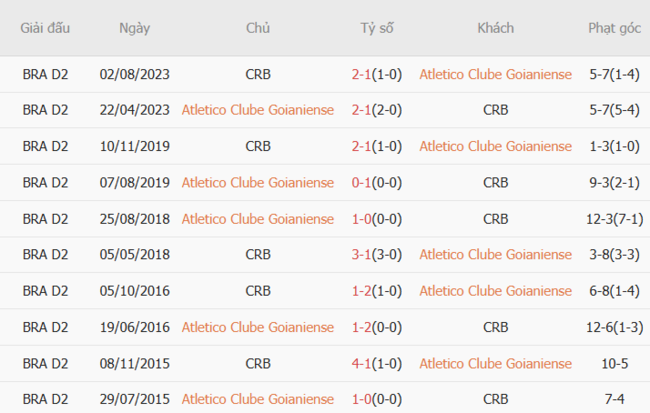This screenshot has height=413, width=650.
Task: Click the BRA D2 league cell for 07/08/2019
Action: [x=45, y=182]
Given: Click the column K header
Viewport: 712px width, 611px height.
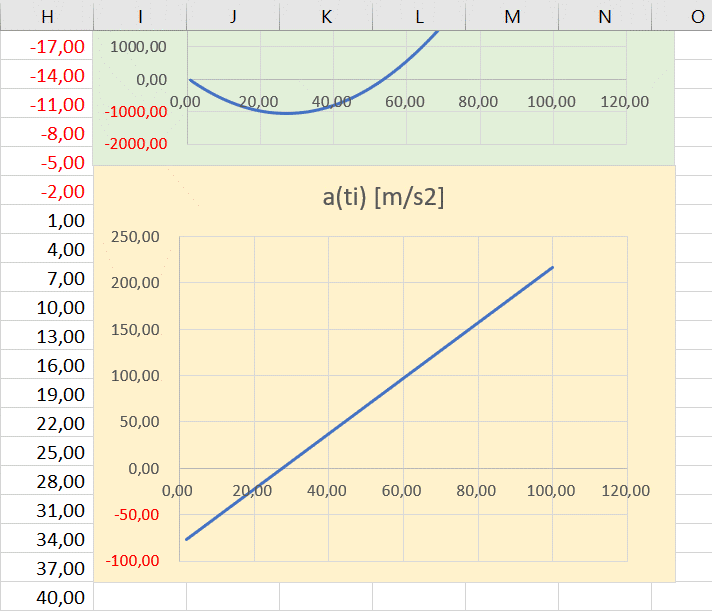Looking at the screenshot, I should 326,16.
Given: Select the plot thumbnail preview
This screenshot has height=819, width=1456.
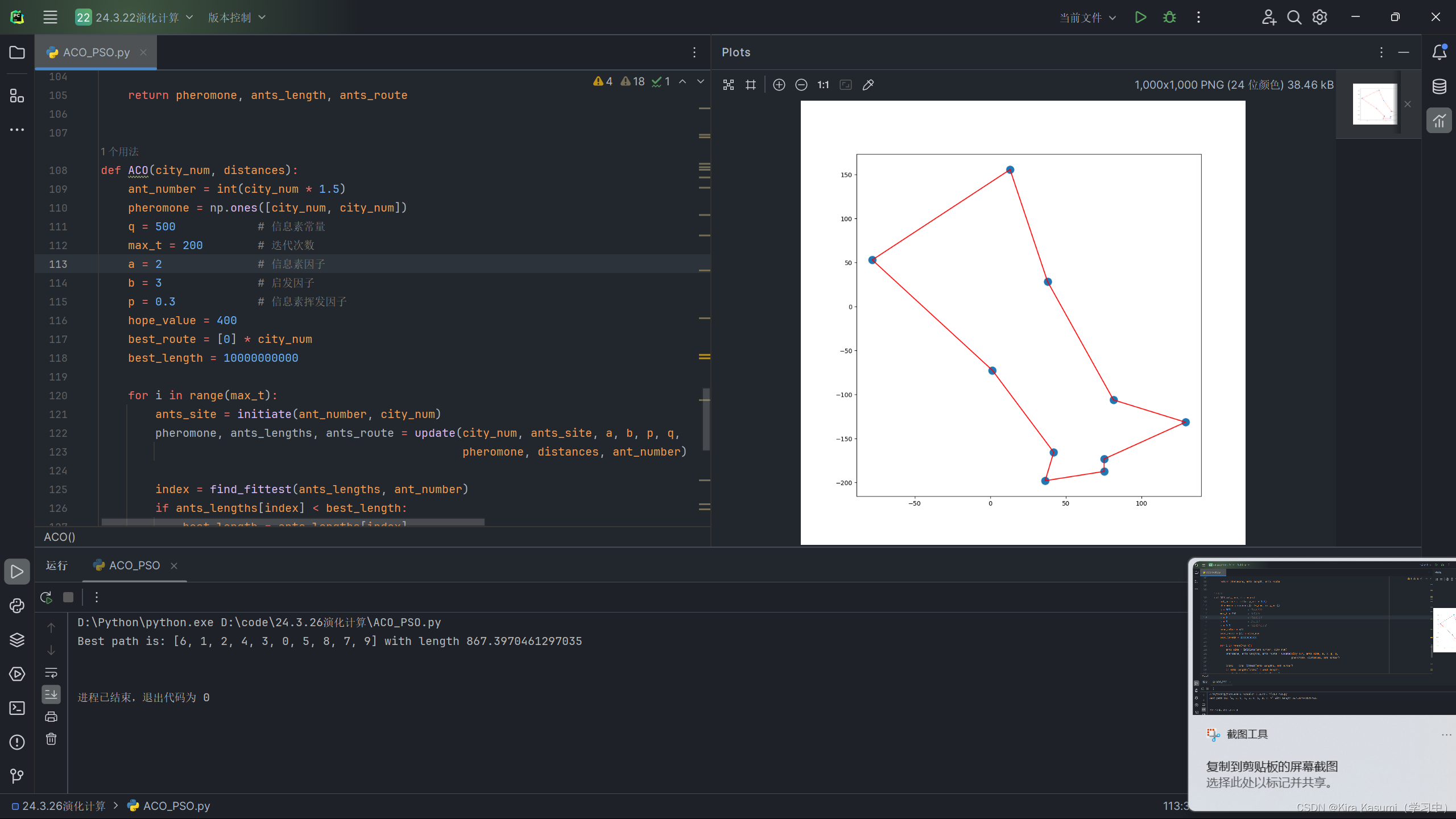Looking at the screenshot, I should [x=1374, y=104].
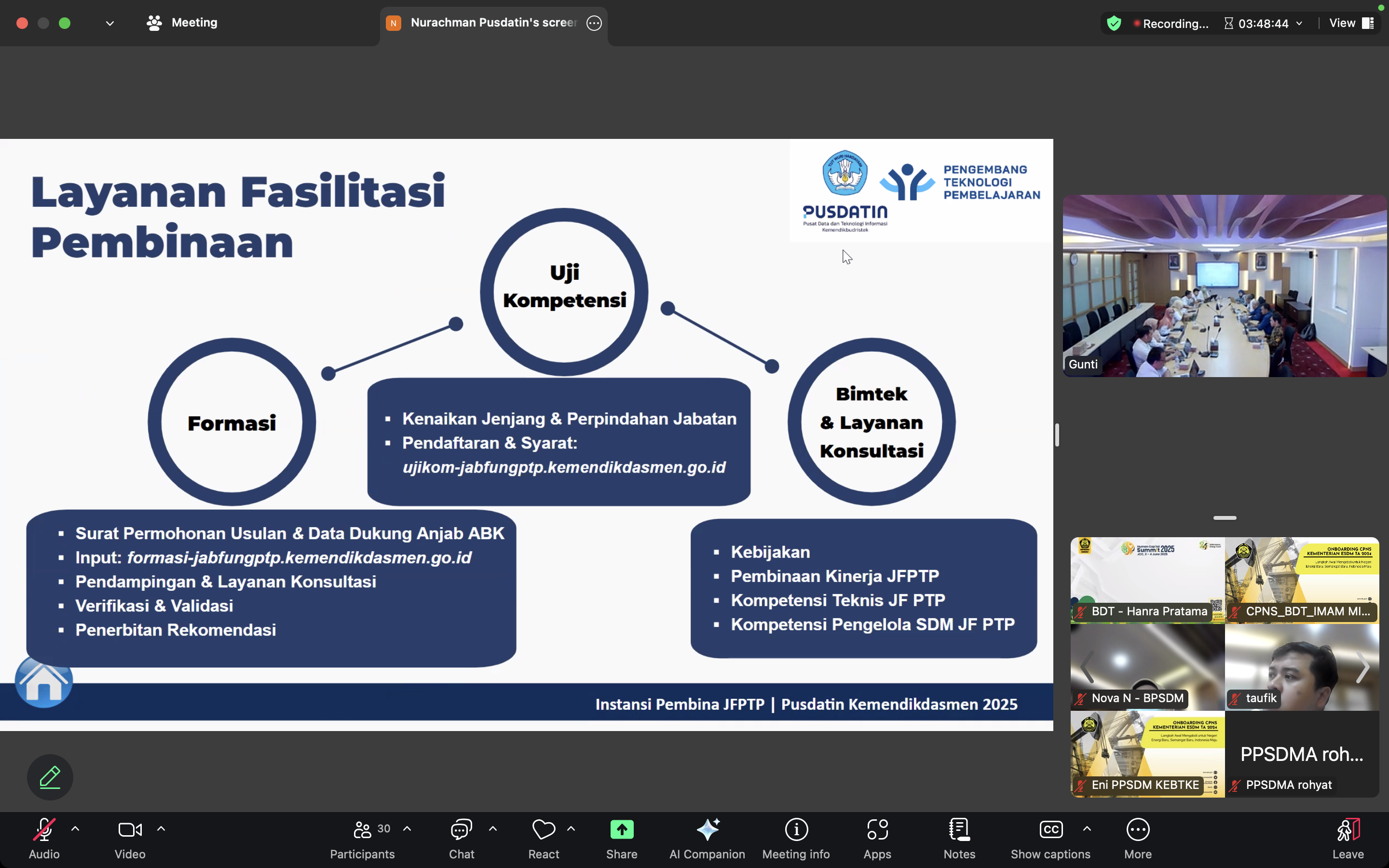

What is required.
Change every "Given" in the lines above to "Instruction", keeping everything else the same, and leave the pictures out of your answer.

The answer.
This screenshot has height=413, width=650.
Task: Click the BRA D2 league cell for 07/08/2019
Action: [x=45, y=182]
Instruction: Click the column K header
Viewport: 712px width, 611px height.
Looking at the screenshot, I should 326,16.
Instruction: Select the plot thumbnail preview
This screenshot has height=819, width=1456.
Looking at the screenshot, I should [x=1374, y=104].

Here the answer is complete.